Dr. Andrea
Senior Mentor
Specialties:
Social Sciences, Public Policy, International Development, Economics
Affiliations:
Virginia Tech, Universidad Externado de Colombia
Dr. Andrea is an economist and public policy scholar with more than twelve years of cross-sector experience in research, teaching, and international development. Her career bridges academic research, applied policy design, and institutional collaboration, with a clear mission: to advance equity, access, and effective governance across the United States and Latin America.
Currently based at the School of Public and International Affairs at Virginia Tech, Dr. Briceño teaches graduate-level courses in Research Methods I and II, Quantitative Methods, and Policy Design, where she equips emerging policymakers and analysts with the skills needed to design and evaluate policies that improve lives. Her teaching blends methodological rigor with real-world application, encouraging students to see data not merely as numbers but as stories about people, systems, and opportunities.
In her courses, Dr. Andrea emphasizes critical thinking, ethical inquiry, and methodological precision. She guides students through the process of crafting research questions, selecting appropriate analytical tools, and interpreting evidence in ways that inform meaningful policy decisions. Her teaching has consistently been praised for its clarity, relevance, and capacity to make complex analytical tools—such as regression models, causal inference, and survey design—accessible to students from diverse professional and disciplinary backgrounds.
Before joining Virginia Tech, Dr. Andrea taught economics courses in her native Colombia, where she contributed to the development of future economists and public sector leaders. Her experience in Latin America has deeply shaped her understanding of development challenges and governance systems in diverse institutional contexts. Fluent in Spanish and English, she brings a cross-cultural perspective that allows her to connect technical analysis with the lived realities of communities and stakeholders across Latin America and the United States.
In addition to her academic roles, Dr. Andrea has collaborated with international and regional organizations, including the Organization of American States (OAS) and the Inter-American Development Bank (IDB). In these engagements, she has designed and evaluated programs focused on institutional reform, social inclusion, and administrative efficiency. Her cross-sector experience—spanning academia, government, and multilateral institutions—has provided her with a holistic view of how evidence can drive better policy and how governance structures can either facilitate or hinder equitable outcomes.
Her research agenda centers on the concept of administrative burdens—the time, effort, and psychological costs that citizens face when trying to access public programs and services. She investigates how bureaucratic complexity, discretionary implementation, and intergovernmental tensions shape the experiences of marginalized groups. Her research seeks to answer questions such as: How do administrative procedures reproduce inequality? Why do citizens in disadvantaged positions often bear higher opportunity costs in their interactions with the state? And how can public institutions reduce these burdens through policy and design innovation?
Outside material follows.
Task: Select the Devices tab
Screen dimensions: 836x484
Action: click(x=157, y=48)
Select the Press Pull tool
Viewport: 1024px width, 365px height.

Dr. Andrea scholarship has appeared in leading peer-reviewed journals in public administration and policy studies. Her recent article, “Gauging the Inequality of Time Use in Government Services,” published in the Journal of Social Equity and Public Administration, exemplifies her interdisciplinary approach. The study analyzes 20 years of U.S. federal government data to uncover how structural inequities manifest through waiting times and access to services. She argues that time itself is an economic resource, one that imposes higher opportunity costs on individuals in disadvantaged positions. By revealing how administrative inefficiencies disproportionately affect low-income and marginalized citizens, the article exposes a hidden layer of inequality within routine bureaucratic encounters—one that has long-term implications for equity, trust in government, and policy legitimacy.
Beyond this publication, Dr. Andrea has conducted and supervised research on education policy, workforce development, immigration, and language access, using mixed-methods designs that integrate large-scale quantitative data with qualitative insights from interviews, focus groups, and document analysis. Her methodological expertise includes advanced quantitative analysis (using Stata, R, and Power BI) and qualitative inquiry (using Atlas.ti and NVivo). She is particularly adept at synthesizing statistical patterns with lived experiences, ensuring that policy recommendations are both empirically sound and contextually grounded.